Crystal Mountain Gives Golfers a Great View
THOMPSONVILLE, Mich. - Ever feel crowded on the golf course?
You know the feeling when your tee shot always finds its way to the hazards on the left or right of the fairway.
At Crystal Mountain Golf Club, they have found a solution for some of your problems.
"The fairways are wide," the club's PGA professional and director of golf Brad Dean said. "Every hole is tree-lined, yet there is a lot of room."
Now all Dean needs to do is help golfers solve their slice and hook and everything will be fine.

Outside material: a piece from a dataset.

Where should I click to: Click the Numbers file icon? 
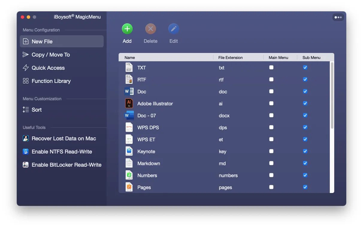pyautogui.click(x=129, y=175)
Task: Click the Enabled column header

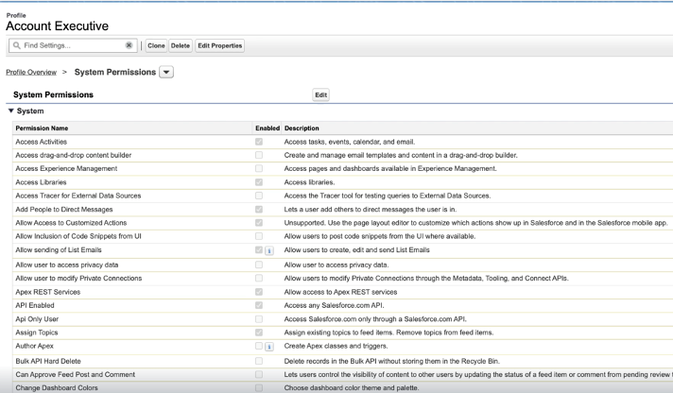Action: (x=267, y=128)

Despite the open fairways, Crystal Mountain offers a lot of challenges. They have two courses, including a newer set of 18 holes, which give golfers plenty of opportunities to use all of the clubs in their bag.
The new Mountain Ridge course - 7,000 yards from the back tees - offers what club officials call championship caliber golf with elevation changes that make the course more challenging.
"There is a variety of water hazards and waste bunkers," Dean said. "There are no cross hazards, so you just have to worry about the hazards on the side. You'll have to worry about penalties if you hit off line."
Like most courses in northern Michigan, the view at Crystal Mountain is something to cherish. In fact, Dean says the pines and hardwoods are perfect for a postcard.
"People have a good time when they come out here [northern Michigan]," Dean said. "It's a good get away. It's not like Florida or Palm Beach with wall-to-wall hotels. It's a very quiet, conservative area."
Crystal Mountain fits right into this stereotype of northern Michigan golf.
From a majority of the club's tee boxes, golfers can see miles in front of them into the state's beautiful nature.
On the club's other course, called Bestie Valley, creeks and ponds come into play as water is a factor on nine of the 18 holes.